Condé Nast Traveller, bazı yerel halkın kalelerin Mudurnu’nun geleneksel Osmanlı tarzı mimarisinden uzaklaşmasından dolayı hayal kırıklığına uğradığını bildirdi. Diğerleri ise bu gelişmenin yakınlardaki ormanlara zarar vereceğinden endişe ediyordu.
Daha sonra petrol fiyatları düştü. Projenin mimarı Times’a, potansiyel alıcıların anlaşmalarından vazgeçtiğini ve diğerlerinin gelecekteki tatil evleri için ödeme yapmayı bıraktığını söyledi.
Newsweek’in haberine göre bu durum, Türkiye’nin artan enflasyonu, siyasi çalkantıları ve ekonomik gerilemesiyle birlikte geliştiricilerin iflas başvurusunda bulunmasına yol açtı ve proje 2018’de durma noktasına geldi.
Geriye 587 tamamlanmış ev ve 27 milyon dolar borç kaldı.

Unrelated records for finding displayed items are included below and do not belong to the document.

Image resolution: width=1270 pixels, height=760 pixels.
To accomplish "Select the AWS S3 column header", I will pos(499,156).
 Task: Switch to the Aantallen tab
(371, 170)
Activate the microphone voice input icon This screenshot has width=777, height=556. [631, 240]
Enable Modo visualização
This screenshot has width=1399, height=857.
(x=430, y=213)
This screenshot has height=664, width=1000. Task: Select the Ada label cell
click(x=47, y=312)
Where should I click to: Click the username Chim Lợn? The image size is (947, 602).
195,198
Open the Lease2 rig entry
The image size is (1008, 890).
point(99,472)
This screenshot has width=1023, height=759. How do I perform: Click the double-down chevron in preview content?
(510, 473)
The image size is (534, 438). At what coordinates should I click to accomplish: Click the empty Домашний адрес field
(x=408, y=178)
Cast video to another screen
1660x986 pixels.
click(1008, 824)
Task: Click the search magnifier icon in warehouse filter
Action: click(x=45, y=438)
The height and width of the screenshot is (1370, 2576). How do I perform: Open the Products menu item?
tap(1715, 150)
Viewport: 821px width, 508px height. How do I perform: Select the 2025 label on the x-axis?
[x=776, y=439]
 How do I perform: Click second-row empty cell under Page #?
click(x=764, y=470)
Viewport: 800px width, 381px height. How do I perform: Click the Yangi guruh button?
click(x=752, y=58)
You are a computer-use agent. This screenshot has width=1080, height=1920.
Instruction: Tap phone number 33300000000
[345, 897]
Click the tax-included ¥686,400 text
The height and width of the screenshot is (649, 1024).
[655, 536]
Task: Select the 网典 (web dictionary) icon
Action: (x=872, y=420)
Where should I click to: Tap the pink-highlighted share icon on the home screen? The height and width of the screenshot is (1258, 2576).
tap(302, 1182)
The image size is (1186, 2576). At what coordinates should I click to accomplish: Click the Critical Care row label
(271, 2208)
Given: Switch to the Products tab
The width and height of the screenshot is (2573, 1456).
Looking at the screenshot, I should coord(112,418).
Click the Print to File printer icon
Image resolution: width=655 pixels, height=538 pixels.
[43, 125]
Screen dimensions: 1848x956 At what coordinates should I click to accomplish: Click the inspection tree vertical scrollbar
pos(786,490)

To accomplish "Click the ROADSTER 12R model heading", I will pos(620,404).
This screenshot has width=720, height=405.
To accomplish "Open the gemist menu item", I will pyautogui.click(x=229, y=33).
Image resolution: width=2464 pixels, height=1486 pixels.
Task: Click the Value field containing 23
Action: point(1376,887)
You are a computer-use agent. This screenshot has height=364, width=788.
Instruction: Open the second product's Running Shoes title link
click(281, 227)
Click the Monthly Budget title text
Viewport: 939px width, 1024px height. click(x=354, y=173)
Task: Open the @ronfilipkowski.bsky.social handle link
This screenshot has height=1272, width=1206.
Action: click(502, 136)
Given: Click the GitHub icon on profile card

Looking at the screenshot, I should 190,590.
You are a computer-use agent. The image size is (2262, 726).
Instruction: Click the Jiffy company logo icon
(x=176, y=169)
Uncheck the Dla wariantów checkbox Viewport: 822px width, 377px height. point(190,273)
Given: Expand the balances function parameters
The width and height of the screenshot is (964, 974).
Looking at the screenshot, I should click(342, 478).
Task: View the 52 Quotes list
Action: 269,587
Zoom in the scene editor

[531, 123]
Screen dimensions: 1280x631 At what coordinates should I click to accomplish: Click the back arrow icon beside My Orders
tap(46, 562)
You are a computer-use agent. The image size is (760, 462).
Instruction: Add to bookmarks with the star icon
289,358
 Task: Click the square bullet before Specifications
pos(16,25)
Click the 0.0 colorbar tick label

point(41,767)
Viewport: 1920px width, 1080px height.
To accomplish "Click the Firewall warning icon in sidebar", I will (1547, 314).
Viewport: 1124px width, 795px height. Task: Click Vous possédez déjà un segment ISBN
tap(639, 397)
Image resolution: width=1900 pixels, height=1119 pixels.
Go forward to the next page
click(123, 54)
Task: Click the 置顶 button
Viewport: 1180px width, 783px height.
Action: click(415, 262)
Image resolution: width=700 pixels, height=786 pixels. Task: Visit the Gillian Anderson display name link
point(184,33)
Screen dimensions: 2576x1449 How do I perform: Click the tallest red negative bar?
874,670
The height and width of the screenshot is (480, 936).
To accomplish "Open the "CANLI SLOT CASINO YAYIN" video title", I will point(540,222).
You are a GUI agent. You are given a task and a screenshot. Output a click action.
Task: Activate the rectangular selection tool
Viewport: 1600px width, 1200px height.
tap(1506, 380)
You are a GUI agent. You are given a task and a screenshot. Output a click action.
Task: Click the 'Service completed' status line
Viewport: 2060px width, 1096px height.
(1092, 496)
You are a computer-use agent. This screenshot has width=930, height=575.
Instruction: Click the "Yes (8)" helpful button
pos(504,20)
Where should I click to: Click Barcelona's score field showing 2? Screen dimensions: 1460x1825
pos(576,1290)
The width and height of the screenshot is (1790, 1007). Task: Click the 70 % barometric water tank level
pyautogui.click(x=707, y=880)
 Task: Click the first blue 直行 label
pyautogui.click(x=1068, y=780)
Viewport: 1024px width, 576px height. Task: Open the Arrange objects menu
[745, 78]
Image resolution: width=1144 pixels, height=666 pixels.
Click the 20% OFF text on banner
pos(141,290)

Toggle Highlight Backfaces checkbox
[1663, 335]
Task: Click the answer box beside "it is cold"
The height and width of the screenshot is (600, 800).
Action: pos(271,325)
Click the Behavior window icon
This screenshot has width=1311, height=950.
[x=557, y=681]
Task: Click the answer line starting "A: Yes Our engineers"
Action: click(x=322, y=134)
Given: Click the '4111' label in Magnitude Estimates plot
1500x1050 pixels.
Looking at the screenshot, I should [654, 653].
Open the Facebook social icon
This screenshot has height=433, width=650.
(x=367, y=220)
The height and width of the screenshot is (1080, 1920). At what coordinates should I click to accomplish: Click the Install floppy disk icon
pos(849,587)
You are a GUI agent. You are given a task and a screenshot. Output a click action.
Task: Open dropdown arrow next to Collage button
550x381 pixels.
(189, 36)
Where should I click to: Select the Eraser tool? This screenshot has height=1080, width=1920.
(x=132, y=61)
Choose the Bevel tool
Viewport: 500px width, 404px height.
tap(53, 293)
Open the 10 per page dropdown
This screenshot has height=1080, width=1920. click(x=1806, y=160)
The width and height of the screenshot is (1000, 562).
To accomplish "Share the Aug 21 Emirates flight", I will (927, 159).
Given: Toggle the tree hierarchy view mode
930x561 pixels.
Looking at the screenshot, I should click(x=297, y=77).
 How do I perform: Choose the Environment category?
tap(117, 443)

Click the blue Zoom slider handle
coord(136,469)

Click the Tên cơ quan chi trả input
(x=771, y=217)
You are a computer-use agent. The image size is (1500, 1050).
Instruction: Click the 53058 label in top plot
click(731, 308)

Hürriyet Daily News’in haberine göre, 2019 yılında iflas kararı bozulunca kardeşlere sözleşmeli konutların inşaatını tamamlama izni verildi. Kısa bir süre sonra, COVID-19 salgını projeyi tekrar geciktirdi.
Atlas Obscura’ya göre projenin tamamı, geliştirmeyi kurtarmaya çalışabilecek çok uluslu bir Amerikan şirketi olan NOVA Group Holdings tarafından satın alındı.
Ancak Evet Teorisi’ne göre şimdilik, birbirinin aynısı, terk edilmiş üç katlı kaleler duruyor.
Condé Nast Traveller’ın bildirdiğine göre mülkün altyapısı hiçbir zaman tamamlanmadığı için proje şu anda yaşanamaz durumda.
Bugün, terk edilmiş hayalet kasaba, ürkütücü bölgeyi keşfetmek isteyen meraklı ziyaretçilerin ilgisini çekiyor.
Ve Burj Al Babas dünyanın en büyük hayalet şehirlerinden biri olmaya devam ediyor.
Bu evler Türk kültürüne hakarettir ve kâr amacıyla doğaya ve çevreye verilen zarardır.
Neden sorumlusundan hesap sorulmuyor?
Yoksa bunları yapanların sorumlusunun fazileti son depremde mi yıkıldı?